--- DATA SHOWN ---

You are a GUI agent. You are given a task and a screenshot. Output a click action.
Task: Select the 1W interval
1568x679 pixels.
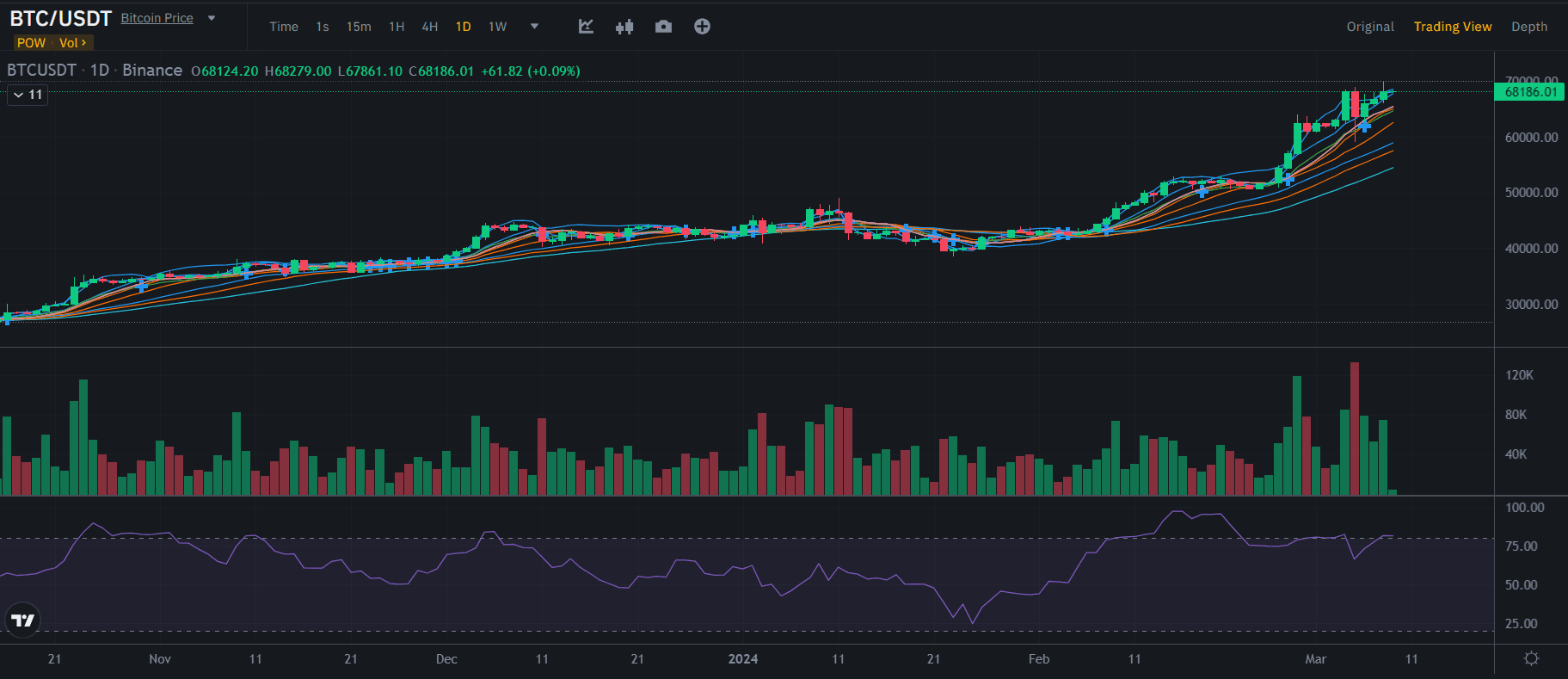[x=497, y=27]
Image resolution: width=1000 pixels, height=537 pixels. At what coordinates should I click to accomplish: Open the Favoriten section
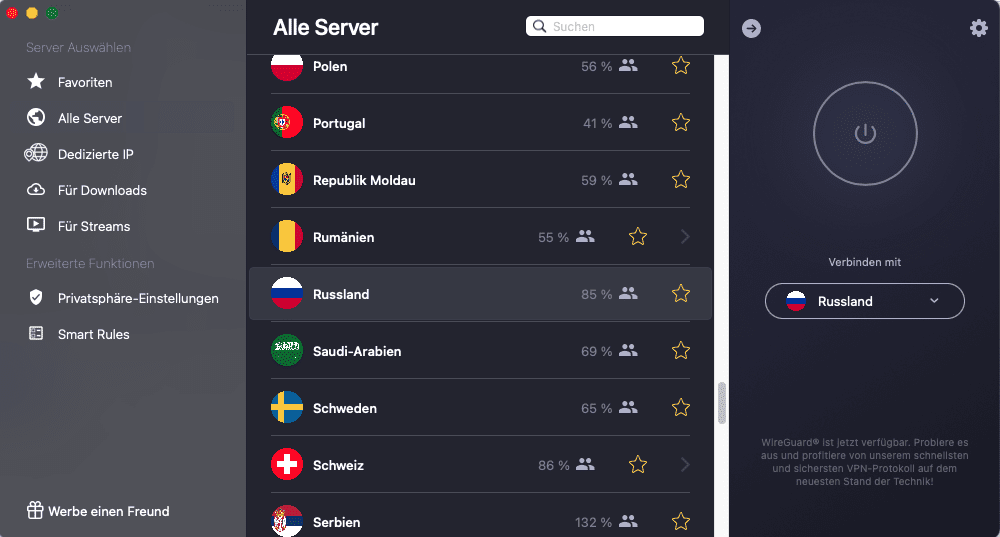pos(84,82)
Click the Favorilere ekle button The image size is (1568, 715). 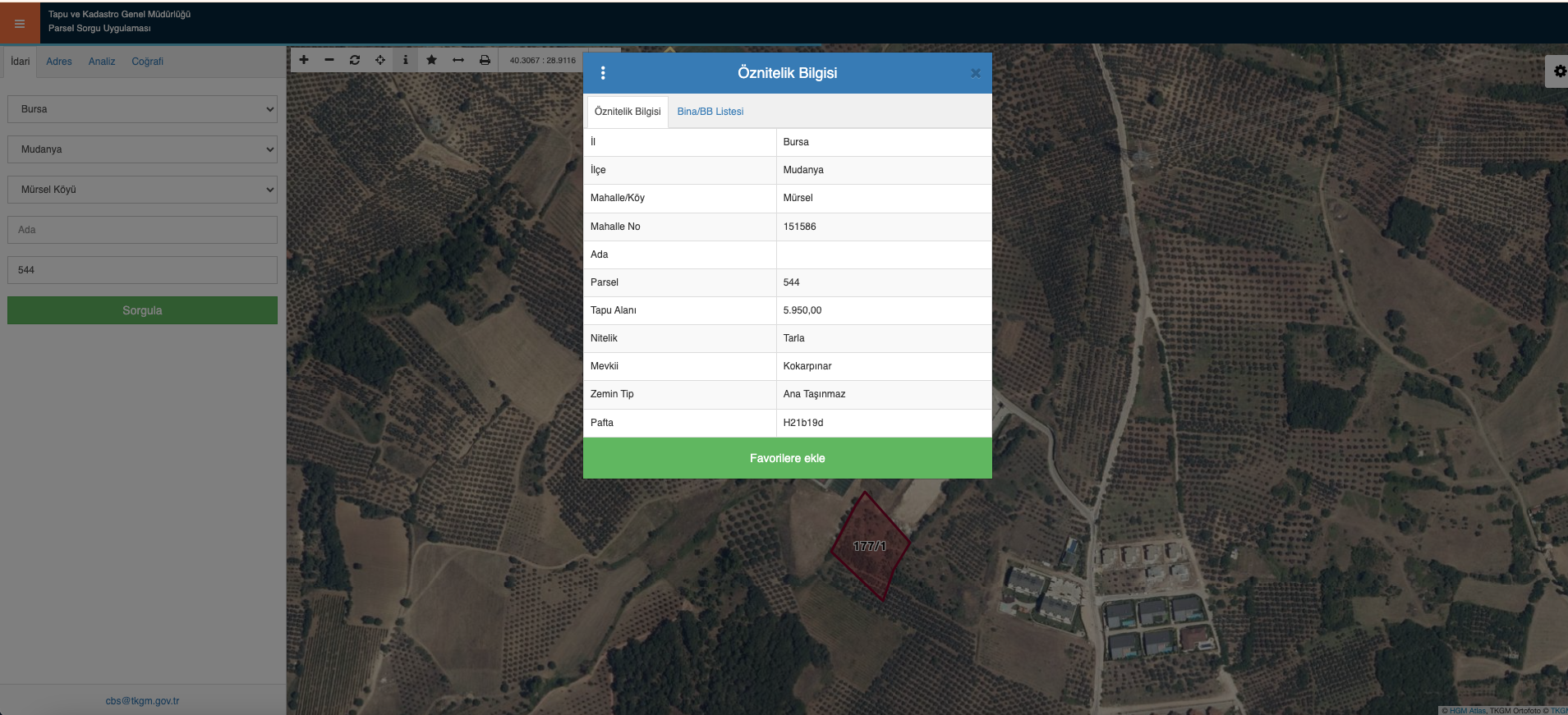(787, 458)
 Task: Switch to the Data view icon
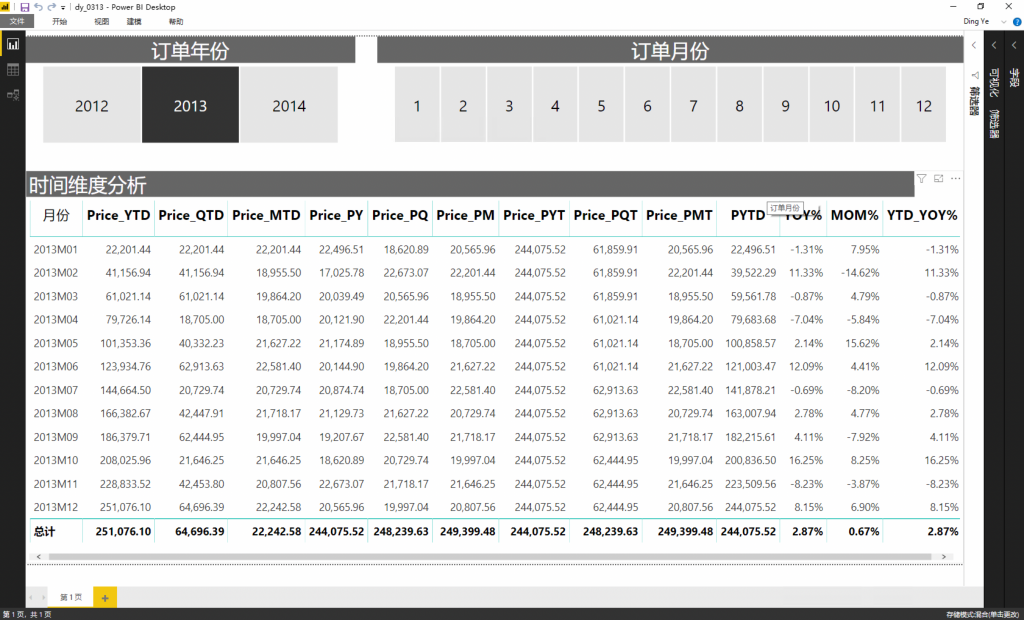pos(13,70)
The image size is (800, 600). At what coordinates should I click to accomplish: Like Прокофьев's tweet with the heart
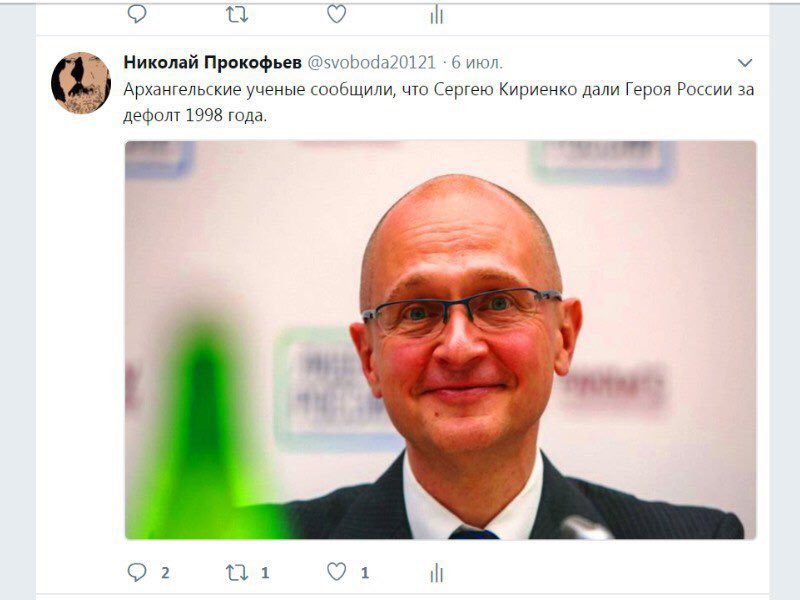[336, 571]
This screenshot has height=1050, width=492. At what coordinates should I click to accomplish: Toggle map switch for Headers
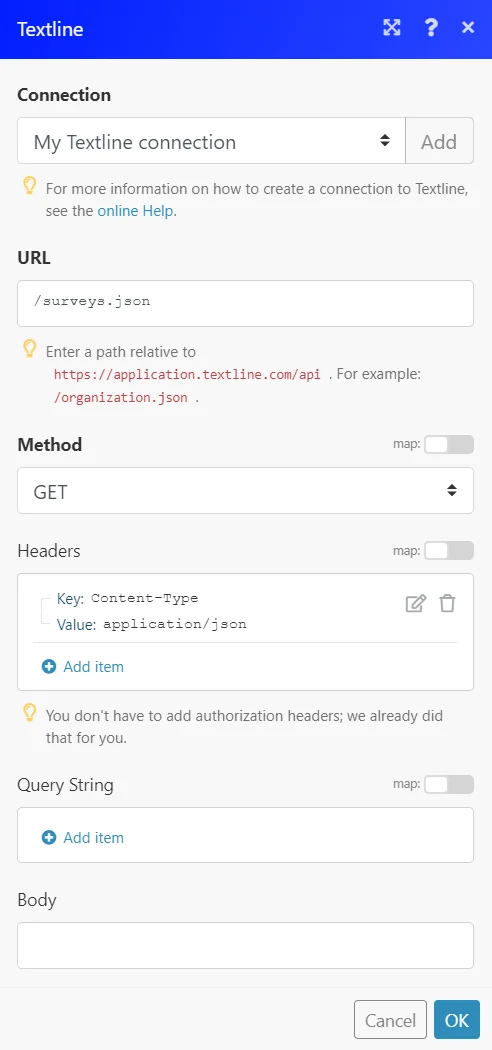[x=448, y=550]
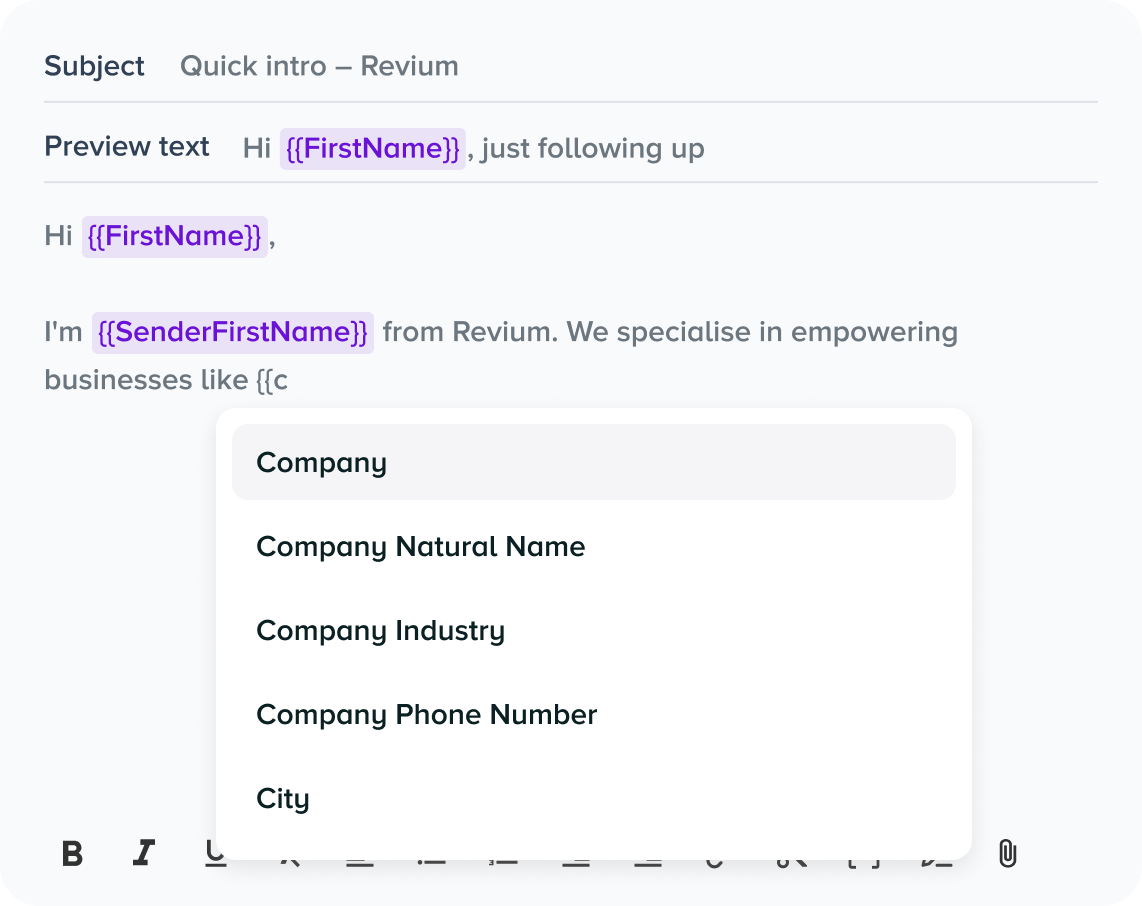Click the Subject label
1142x906 pixels.
click(x=95, y=66)
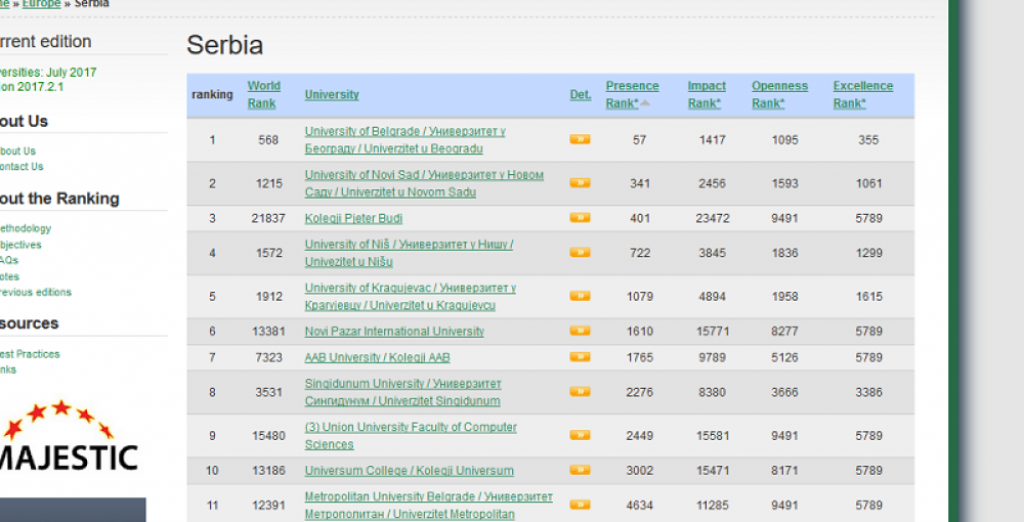
Task: Click the details icon for AAB University
Action: pos(579,357)
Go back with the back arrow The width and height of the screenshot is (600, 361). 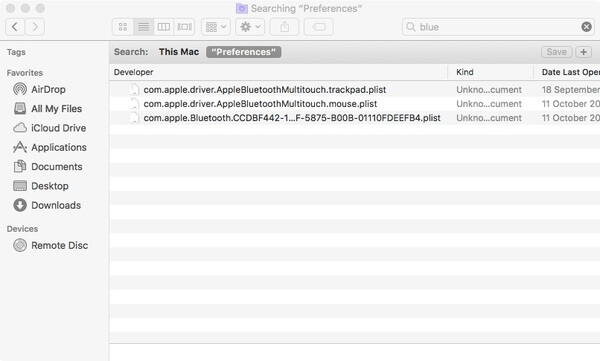[x=15, y=27]
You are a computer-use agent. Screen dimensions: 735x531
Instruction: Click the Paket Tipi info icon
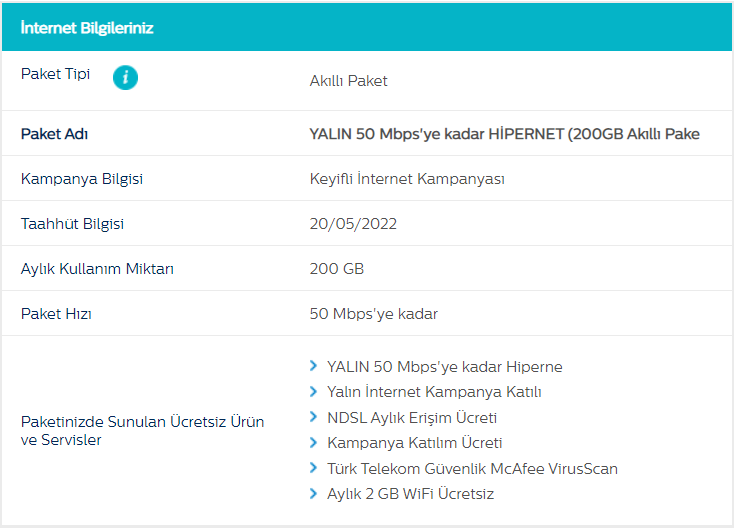pyautogui.click(x=125, y=77)
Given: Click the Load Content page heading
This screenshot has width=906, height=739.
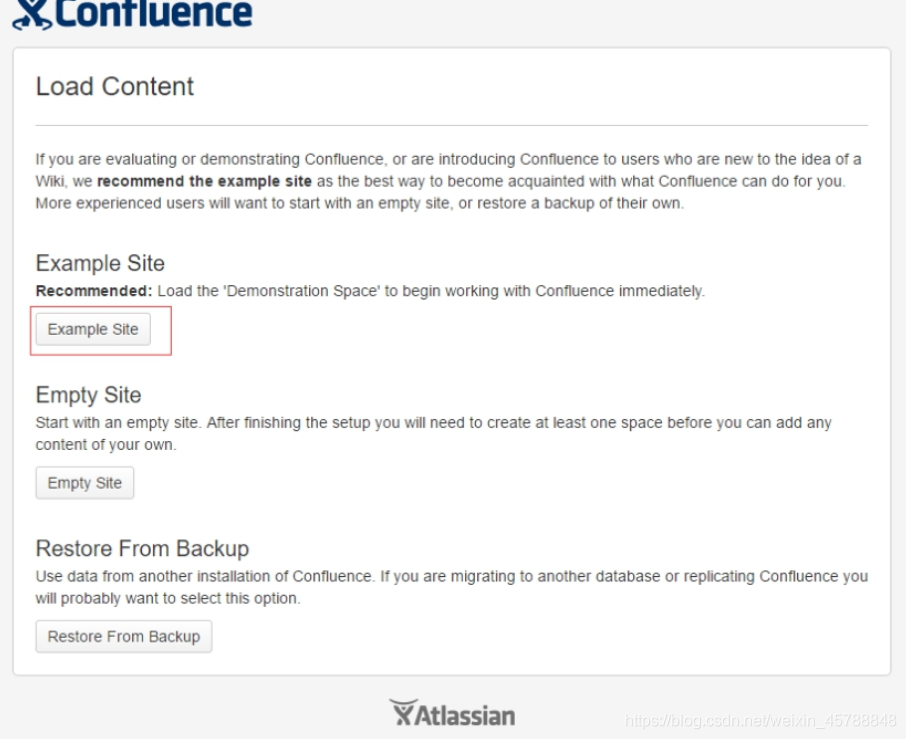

--- ACTIVITY ---
Would you count the lines in the data that contain the word "agent" and state only the number?

--- SOLUTION ---
2